Irvan Sjafari dari Koridor mewawancarai pria kelahiran 1968 ini, Minggu 27 November 2022. Berikut petikannya:
Apa latar belakang ide cerita 2045 Apa Ada Cinta?
Gagasan awal kita mau kasih gambaran pada saat seabad Indonesia seperti apa sih? Itu dasarnya. Berbeda dengan membuat film sejarah bisa diraba kira-kira seperti apa yang terjadi pada masa lalu, karena ada showcase. Tetapi bagaimana dengan masa depan? Wow! Itu perlu daya khayal tinggi. Lalu kita lakukan demokratisasi ide.
Lalu kami memberikan tantangan dan pertanyaan dari anak-anak Generasi Z, usia kelahiran tahun 1998-2010, sebab mereka yang menjadi pemimpin, pengusaha, profesional pada usia 40 tahunan pada masa itu. Pertanyaannya apa yang kalian mimpikan pada 2045, ada anak Papua yang menjawab ingin Sungai Sentani seperti Sungai Venice. Simple. Kami mendapatkan 32.000 ide secara acak. Lalu kita butuh kurasi 14 bulan untuk menemukan 10 ide yang paling relevan terjadi di Indonesia.
Indonesia di masa depan seperti apa?
Kita tidak secara detail membicarakan mobil terbang, atau kita tidak membicarakan Star Wars di sini. Tetapi Indonesia pasti maju pada 2045. Teknologi yang terjadi pada tahun itu kita wujudkan di film ini dan merupakan ide publik.
Dalam berbagai film Barat tentang masa depan cenderung distopia (masa depan suram), film 2045: Apa Ada Cinta cenderung utopia (masa depan yang baik)?
Memang sejumlah film Hollywood menggambarkan masa depan sebagai bumi yang chaos. Kita nggak maulah. Misalnya Blade Runner mengisahkan 2049 menggambarkan dunia yang distopia. Bahwa nanti ada wabah atau Perang Dunia III itu urusan Tuhan. Kami nggak ke arah sana Indonesia harus tetap hijau. Indonesia tetap keren.
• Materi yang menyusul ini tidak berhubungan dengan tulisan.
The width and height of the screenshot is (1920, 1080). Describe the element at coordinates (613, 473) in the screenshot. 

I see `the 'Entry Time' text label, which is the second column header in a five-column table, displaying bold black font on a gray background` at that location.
Ada rasa optimisme yang dibangun. Ada teknologi peneteralisir CO2. Itu akan ditampilkan di film. Begitu juga percakapan dengan hologram.
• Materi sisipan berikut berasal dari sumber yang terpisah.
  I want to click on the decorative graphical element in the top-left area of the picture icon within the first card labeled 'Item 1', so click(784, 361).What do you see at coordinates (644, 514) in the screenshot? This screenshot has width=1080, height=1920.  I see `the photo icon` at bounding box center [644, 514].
Apakah 2045: Apa Ada Cinta merupakan terobosan bagi perfilman Indonesia khususnya fiksi ilmiah?
Sebenarnya yang saya tawarkan bukan “fiksi ilmiah” tapi “kemajuan yang terjadi di Indonesia yang relevan” saat seabad umurnya nanti. Inilah uniqueness yang membedakan film ini dengan film yang pernah ada, atau diproduksi di Indonesia. Pada dasarnya film ini adalah film romansa, cerita cinta saat seabad Indonesia nanti.
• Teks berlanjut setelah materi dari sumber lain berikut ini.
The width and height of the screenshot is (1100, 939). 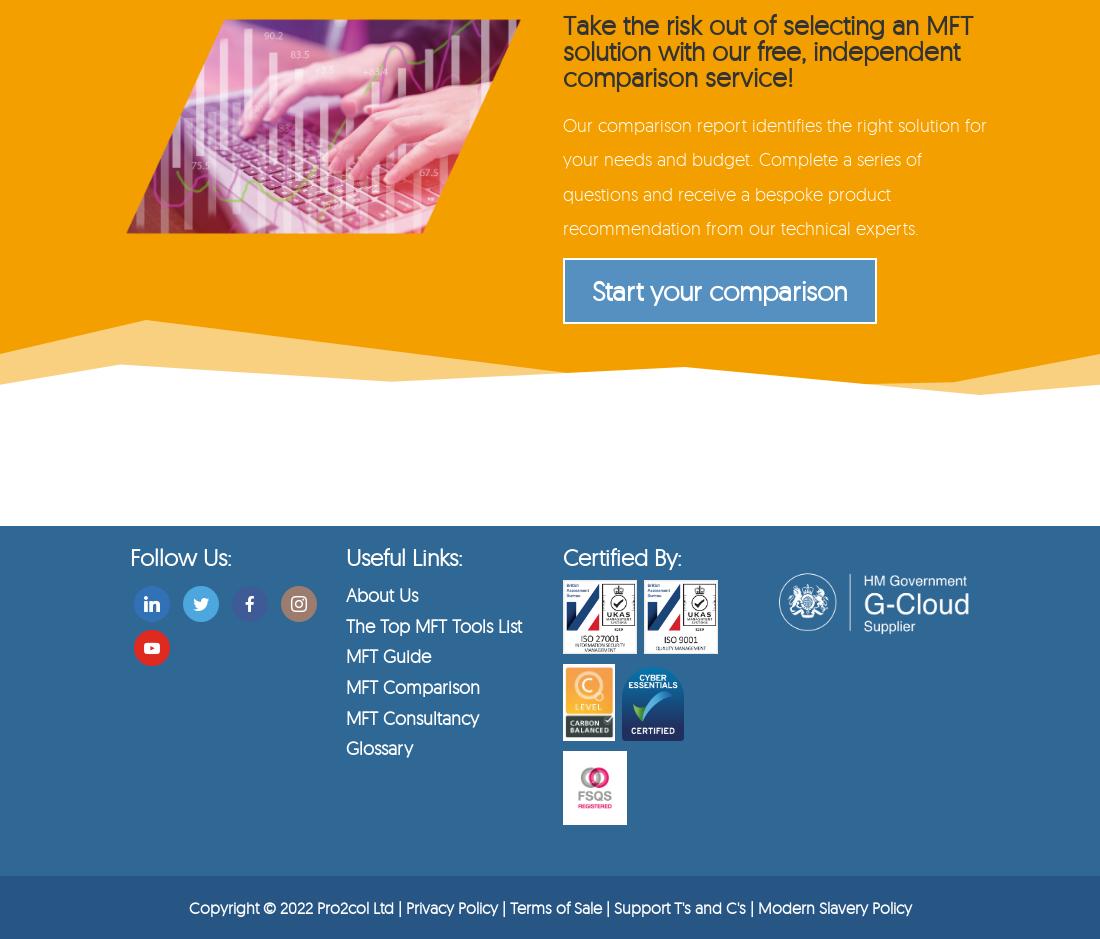 What do you see at coordinates (405, 905) in the screenshot?
I see `'Privacy Policy'` at bounding box center [405, 905].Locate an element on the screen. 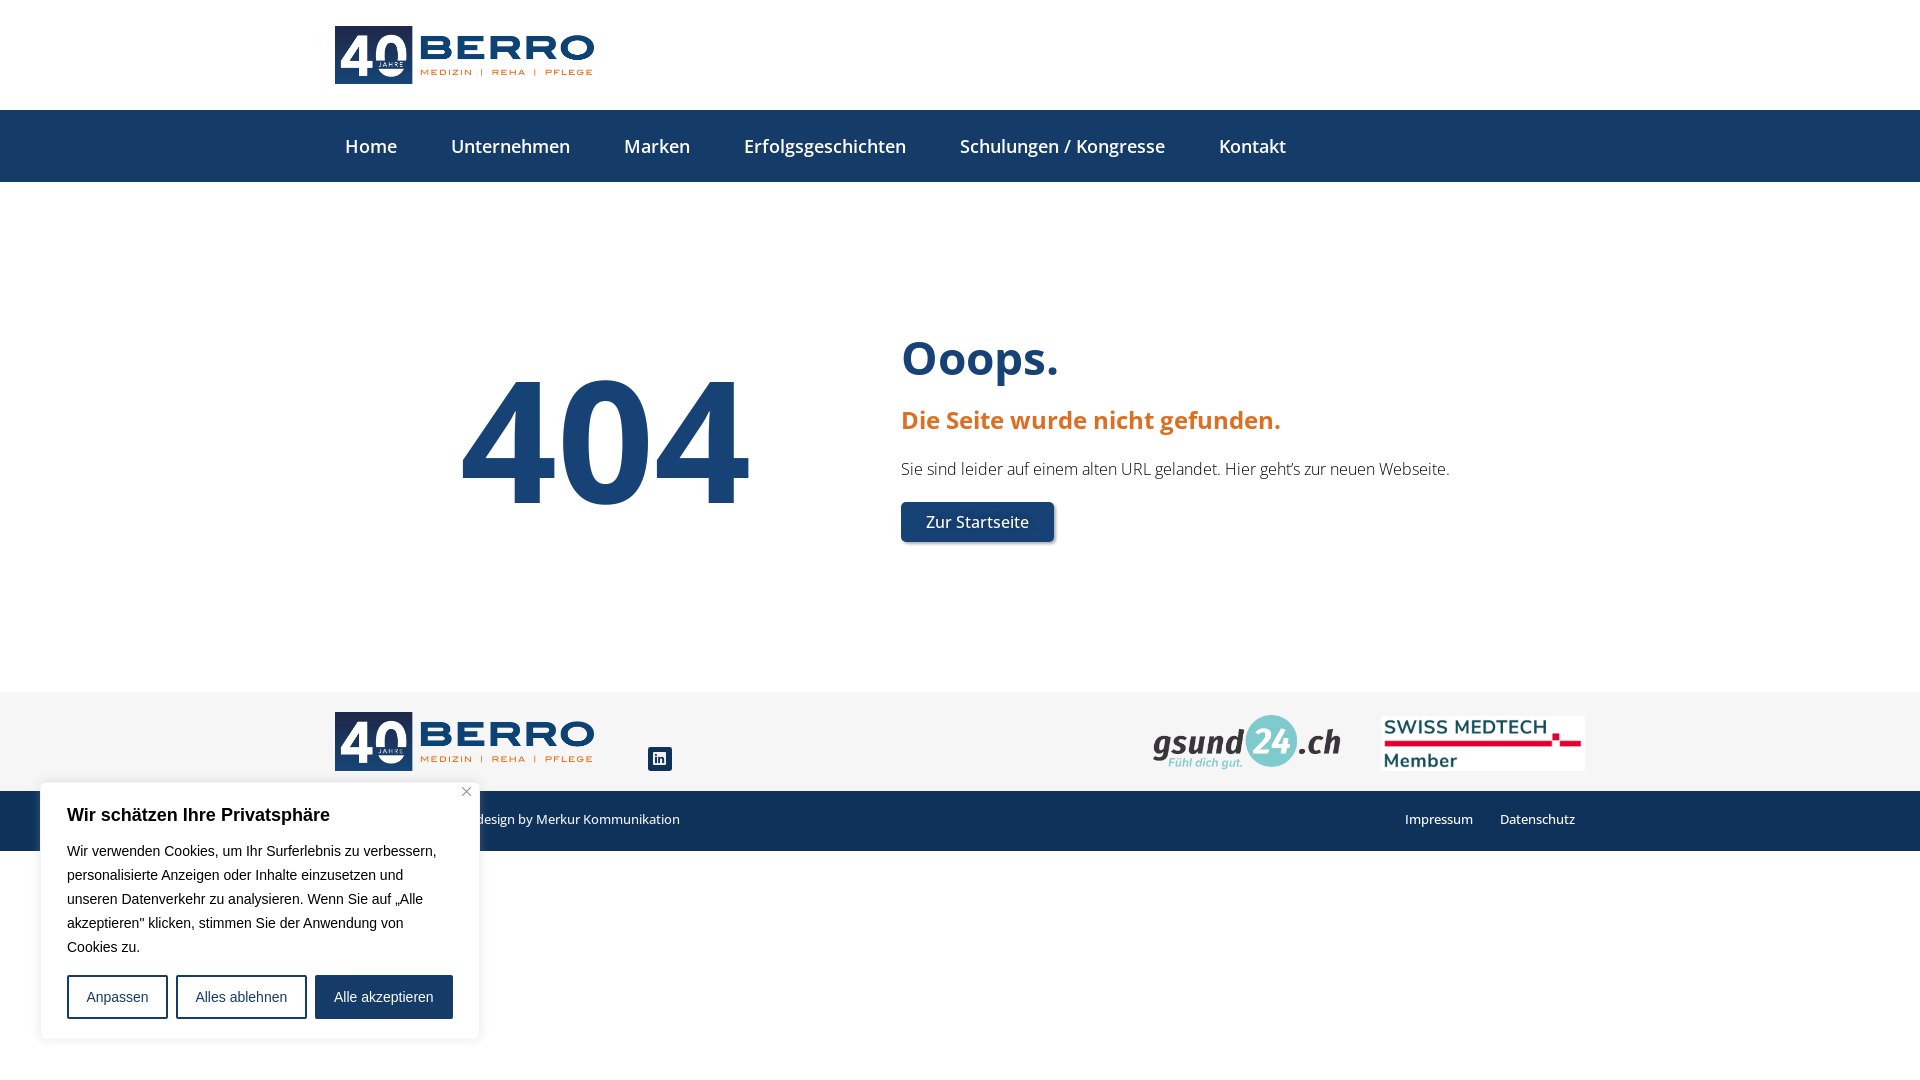  'Kontakt' is located at coordinates (1251, 145).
Anda pribadi tertarik pada film fiksi ilmiah?
Secara pribadi saya memang penggemar SciFi Movies. Saya juga adalah “Star Wars geek” – saya telah menonton dan menyukai film Star Wars sejak saya menonton trilogi film Star Wars saat ditayangkannya pertama kali di dunia pada tahun 1976. Kebetulan tahun itu saya masih SD dan tinggal di Bombay, India dan diajak orang tua menyaksikan kelahiran film Star Wars saat itu. Yang menarik dari Star Wars justru filosofinya bahwa alam semesta sudah maju ribuan tahun. Juga ada keseimbangan antara spiritual yang diwakili oleh Yoda, para jedi dan teknologi.
Bagaimana cara membangun kultur fiksi ilmiah di kalangan penonton?
Di Indonesia film fiksi ilmiah harus dibalut dengan kisah dan cerita yang kuat. Dan tantangan utama saat memproduksi film 2045 Apa Ada Cinta adalah bagaimana special effects/CGI tidak boleh dirasakan atau terlihat sebagai special effects. Sehingga penonton harus dapat merasakan berada didalam setiap adegan filmnya.
Itu sebabnya beberapa film Indonesia tentang superhero secara special effect bagus sekali dan saya suka. Sayangnya menurut saya pribadi storytelling-nya tidak kuat. Itu sebabnya penonton Indonesia menyukai superhero dari Marvel yang memang unggul dari storytelling.